This archive is distributed in association with the INFORMS Journal on Computing under the MIT License.
The software and data in this repository are a snapshot of the software and data that were used in the research reported on in the paper An Ensemble Learning Approach with Gradient Resampling for Class-imbalanced problems by Chuang Zhao. The snapshot is based on JOC in the development repository.
Important: This code is being developed on an on-going basis at https://github.com/Data-Designer/JOC. Please go there if you would like to get a more recent version or would like support
elow is the BibTex for citing this data.
@article{PutABibTexKeyHere,
author = {Hongke Zhao, Chuang Zhao, Xi Zhang, Nanlin Liu, Hengshu Zhu, Qi Liu, Hui Xiong},
publisher = {INFORMS Journal on Computing},
title = {An Ensemble Learning Approach with Gradient Resampling for Class-imbalanced problems v2021.0104},
year = {2022},
doi = {10.5281/zenodo.6360996},
note = {https://github.com/INFORMSJoC/2021.0104},
}
The goal of this software is to demonstrate the effect of An Ensemble Learning Approach with Gradient Resampling for Class-imbalanced problems optimization.
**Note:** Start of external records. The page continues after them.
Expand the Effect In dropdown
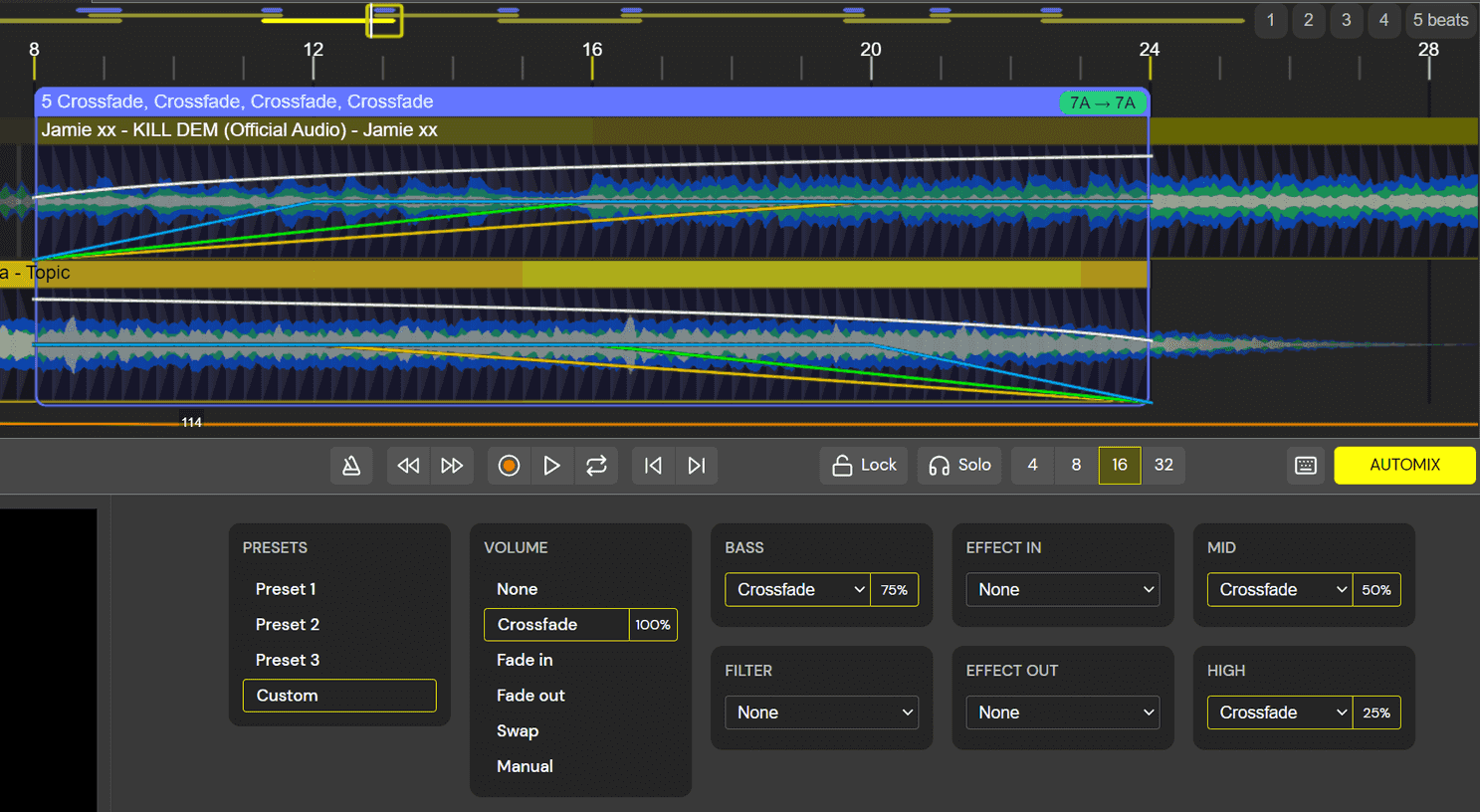This screenshot has width=1480, height=812. coord(1062,589)
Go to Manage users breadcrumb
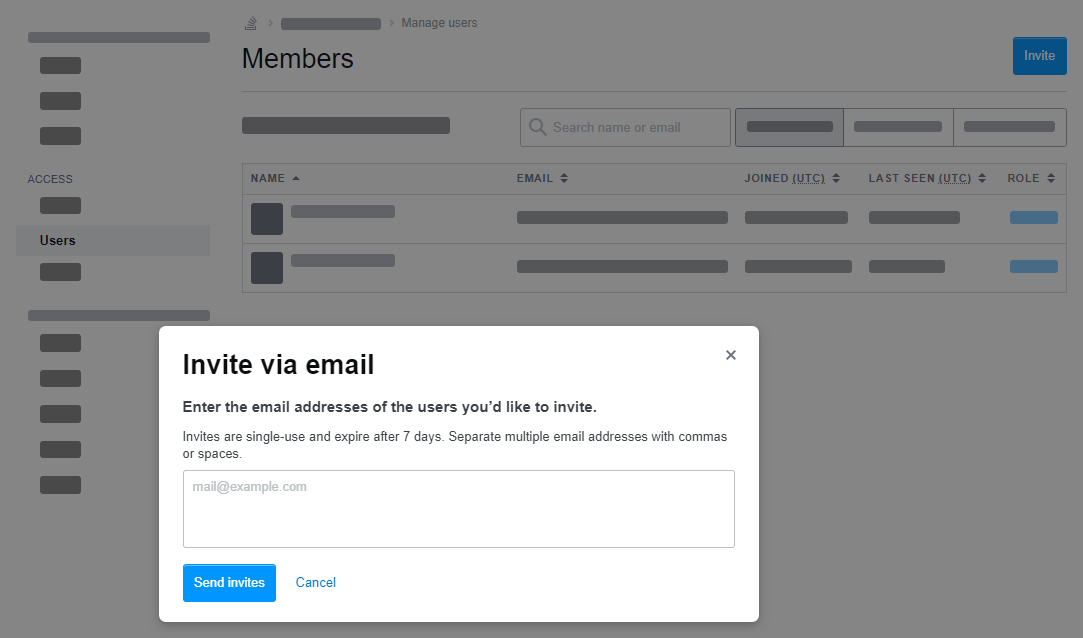This screenshot has width=1083, height=638. 439,23
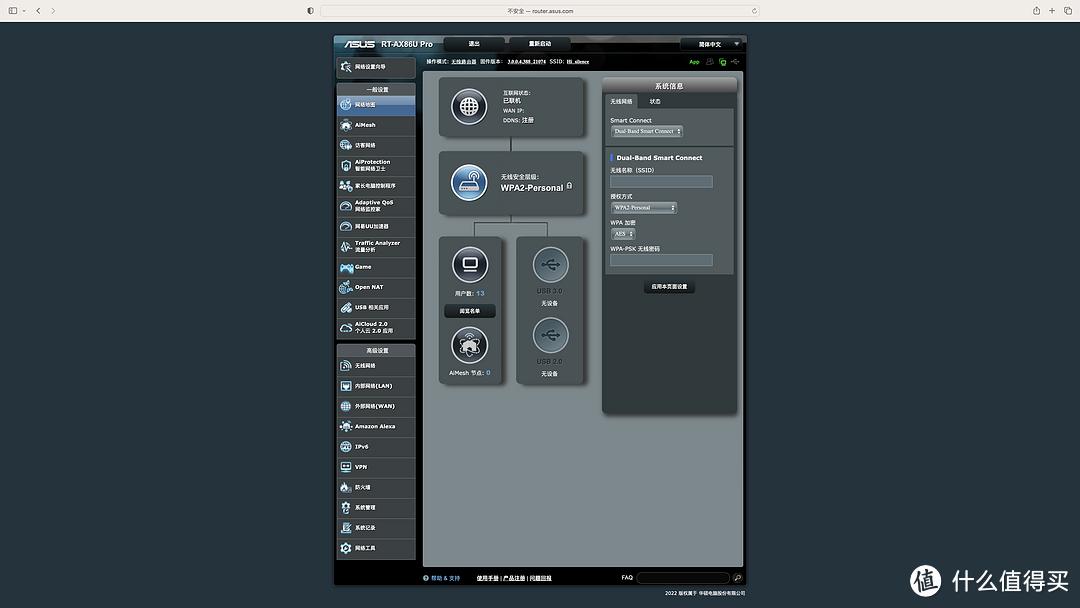1080x608 pixels.
Task: Click the 使用手册 manual link
Action: point(487,578)
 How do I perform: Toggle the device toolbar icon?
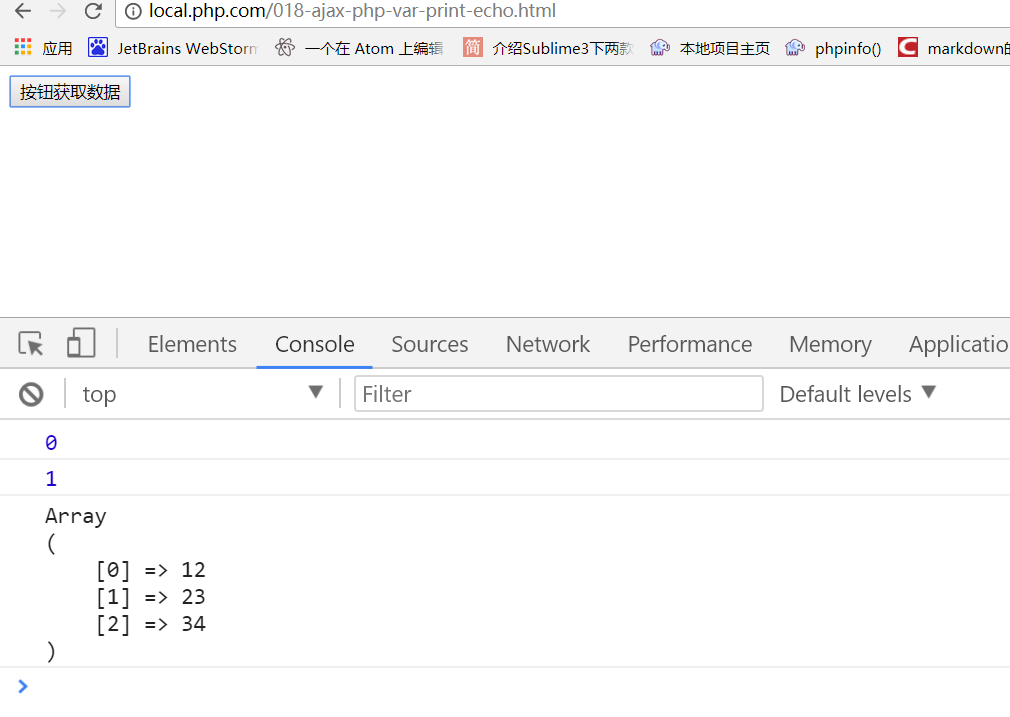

In this paper, we propose a new approach from the sample-level classification difficulty identifying, sampling and ensemble learning. Accordingly, we design an ensemble approach in pipe with sample-level gradient resampling, i.e., Balanced Cascade with Filters (BCWF). Before that, as a preliminary exploration, we first design a Hard Examples Mining Algorithm (HEM) to explore the gradient distribution of classification difficulty of samples and identify the hard examples.
The figure below gives an overview of the our framework.
Main dependencies:
- Python (>=3.5)
- pandas (>=0.23.4)
- numpy (>=1.11)
- scikit-learn (>=0.20.1)
- imbalanced-learn (=0.5.0, optional, for baseline methods)
To install requirements, run:
pip install -r requirements.txt
A typical usage example:
# Define model
model_class = BcwfH(dataset_name, T=15)
# Model calculation
model_class.apply_all()
# Metrics
metrics = model_class.display()
You can run .py file too.
Here is an example:
# Run Model
python main.py
# Hyper-test
python hyper.py
# Get comparsion
python result.py
To replicate the results in any of the tables in the paper, simply follow the Usage or refer to https://github.com/Data-Designer/JOC.